A few Gilford students worked there—Brett, who graduated the year after us and whom I remembered for two things:  he was Erin Stimson’s boyfriend, and he had achieved an “A” in Mr. Lord’s physics class while I had barely scraped by with a D. Mary, who had the nicest hair I had ever seen (long, straight, shiny, and naturally blonde, in the late 80s when everyone wore it frizzy, processed, and huge.) But mostly, I remember Tiffany (not her real name). Tiffany was not from Gilford, but she knew a lot of Gilford people. She was someone my mother might call “a piece of work.” Tiffany had bleached blonde hair, a constant tan, and a raucous laugh that you could hear from outside the building. Although she was a waitress, she had the most expensive car in the parking lot, customers included:  a bright red Camaro complete with vanity plates that she always parked diagonally in two spots. She was older than the rest of us, but not by much, and her approach to her work was to make every customer hers—she would sit on bikers' laps, hug the regulars when they came in the door, joke with the older men, tell the women how beautiful they looked and how cute their kids were. We all thought she was a big faker, but she raked in the tips. This ambition was not limited to the pancake house—Tiffany was enrolled in Master’s Program and had big plans. Next to Tiffany, I felt like an immature slacker, even though by then I was in an MA program myself. The exchange with customers went like this:
Oh, you’re in a Master’s Program? Like Tiffany? I hear she’s going to open her own business.

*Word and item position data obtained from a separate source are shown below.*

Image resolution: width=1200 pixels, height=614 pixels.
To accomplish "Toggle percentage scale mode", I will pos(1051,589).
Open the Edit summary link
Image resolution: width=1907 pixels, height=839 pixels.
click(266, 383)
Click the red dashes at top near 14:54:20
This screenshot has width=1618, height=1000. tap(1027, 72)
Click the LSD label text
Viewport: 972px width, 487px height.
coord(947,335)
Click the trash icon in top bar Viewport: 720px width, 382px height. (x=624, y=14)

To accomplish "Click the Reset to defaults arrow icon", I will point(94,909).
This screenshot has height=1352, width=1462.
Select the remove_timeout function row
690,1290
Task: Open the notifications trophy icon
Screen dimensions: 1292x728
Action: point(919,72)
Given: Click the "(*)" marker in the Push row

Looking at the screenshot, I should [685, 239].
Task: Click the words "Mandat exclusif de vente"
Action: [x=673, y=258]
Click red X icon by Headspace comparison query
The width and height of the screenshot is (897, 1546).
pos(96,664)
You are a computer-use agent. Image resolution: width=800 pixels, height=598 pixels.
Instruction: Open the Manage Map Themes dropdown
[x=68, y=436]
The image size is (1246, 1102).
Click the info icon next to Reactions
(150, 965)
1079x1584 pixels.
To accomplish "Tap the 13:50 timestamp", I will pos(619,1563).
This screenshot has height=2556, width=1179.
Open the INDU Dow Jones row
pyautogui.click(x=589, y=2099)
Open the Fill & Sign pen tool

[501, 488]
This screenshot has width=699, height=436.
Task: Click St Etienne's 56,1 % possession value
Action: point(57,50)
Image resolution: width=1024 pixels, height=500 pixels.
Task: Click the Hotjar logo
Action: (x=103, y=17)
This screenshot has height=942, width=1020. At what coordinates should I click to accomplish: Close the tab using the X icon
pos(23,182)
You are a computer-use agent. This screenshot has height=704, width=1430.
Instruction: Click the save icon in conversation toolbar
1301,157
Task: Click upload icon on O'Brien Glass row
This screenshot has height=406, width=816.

Not like her program. In literature.
                   Pause. Oh. What are you going to do with that?  
The 1980s did not end well for Tiffany, or, for that matter, for the Colonial House of Pancakes. An unexpected pregnancy, the loss of her first professional job,   and all sorts of complications led to her transformation from object of scorn and envy to cautionary tale (“Don't spend more on a car than you can afford...look at what happened to Tiffany." "Tiffany was cheap with the busboys' tips, too, and look how she turned out.." )
As for CHOP, it became an Italian restaurant for a while and then closed for good. An internet search of “Colonial House of Pancakes Gilford” led me to a business trademark website that showed the various logos of pancake houses. Underneath the silhouette of the man in the colonial hat serving a big dish of pancakes were the words: “trademark: dead."


Which I guess is just as well. Visiting friends in Champaign, Illinois one year, we went to an "Original Pancake House" (a chain) and they served, instead of the little containers of half-and-half, pitchers of heavy cream to go with the coffee. You poured it in and it separated into chunky curdles. They garnished the pancakes with ice-cream scoops of butter. It was much easier to gain weight at the pancake house than at Dairy Queen, and that's saying something.